BRASILIA (Reuters) – Brazilian President Michel Temer warned yesterday that the national debt could swell to the size of the country’s gross domestic product within eight years should public spending not be brought under control and fiscal reforms not enacted.
Speaking to an advisory council of business leaders, Temer vowed to send a proposal to Congress next month to reform the pension system once lawmakers pass a spending cap. He asked the council to back the cap to revive confidence in the economy.
A 20-year-long ceiling on federal spending cap should pass Congress without changes in a few weeks, he added. The measure has cleared the lower house and is expected to win approval by the Senate by December 13.
“The nature of Brazil’s crisis is fiscal.
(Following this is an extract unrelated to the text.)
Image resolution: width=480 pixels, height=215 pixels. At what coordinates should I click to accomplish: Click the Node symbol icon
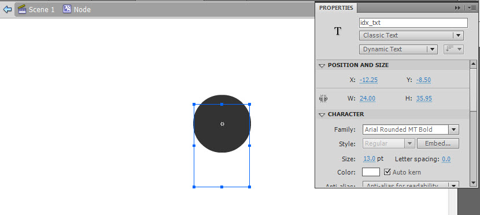(67, 9)
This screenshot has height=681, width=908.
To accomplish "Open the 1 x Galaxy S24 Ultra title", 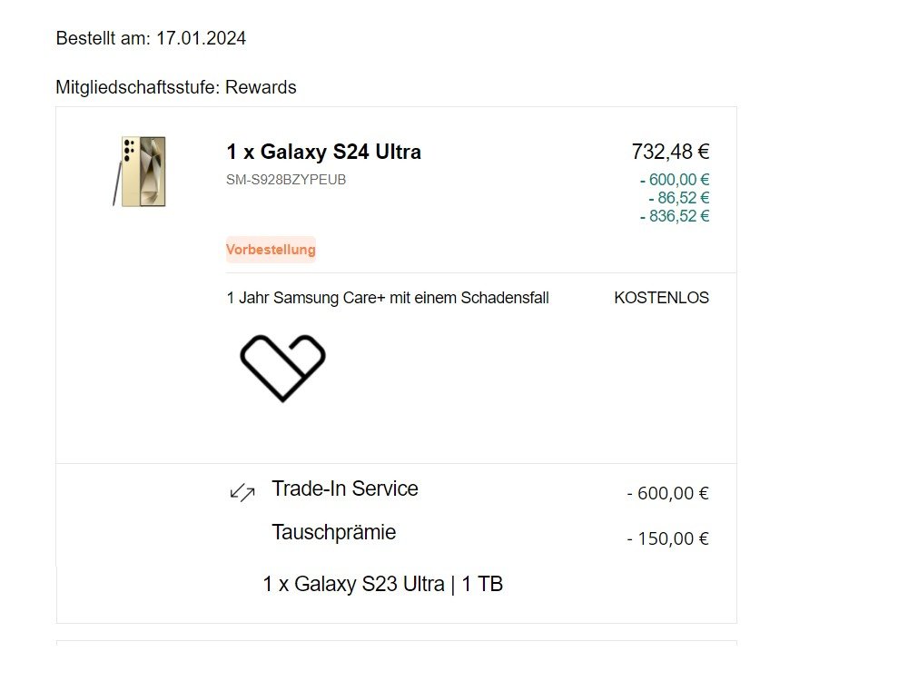I will (x=323, y=152).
For too long, governments have spent more than they earned,” said Temer, who replaced leftist Dilma Rousseff, who was impeached and ousted earlier this year from breaching budgetary laws.
In consolidated terms, the budget deficit is expected to close 2016 at around 10 per cent of GDP for a second year, and the public
sector debt currently stands at 71 per cent of GDP.
It is expected to balloon to about 80 percent of GDP in a few years and could exceed 100 per cent of GDP if spending is not curbed, Finance Minister Henrique Meirelles told the council.
Consolidated public sector data encompasses the pension system, the central bank as well as federal, state and municipal governments.
Temer’s pension reform plan is expected to face fierce opposition from leftist parties and labor unions when it is debated in Congress next year. Most state governments in Brazil are “practically bankrupt” due to a heavy pension burden, Temer said.
Billionaire Abilio Diniz urged Temer to accelerate plans to proceed with auctions to build and operate infrastructure projects and licenses, so foreign investment would flow back to Brazil.
Diniz, the chairman of BRF Brasil Foods SA, the world’s largest poultry exporter, said Brazilian companies and households are steeped in debt.
Brazil’s economy has shrunk 10 per cent in two years of recession, incomes have suffered and weak consumer demand has delayed recovery, according to Luiz Carlos Trabuco, chief executive officer of Banco Bradesco, Brazil’s No 2 private-sector bank.
The so-called Economic and Social Development Council, which convened to advise Temer, includes top businessmen. Among them are Jorge Paulo Lemann, Brazil’s richest person with a fortune estimated at around $28 billion, and Roberto Setubal, the outgoing CEO of Itaú Unibanco Holding SA, the nation’s largest bank by market value.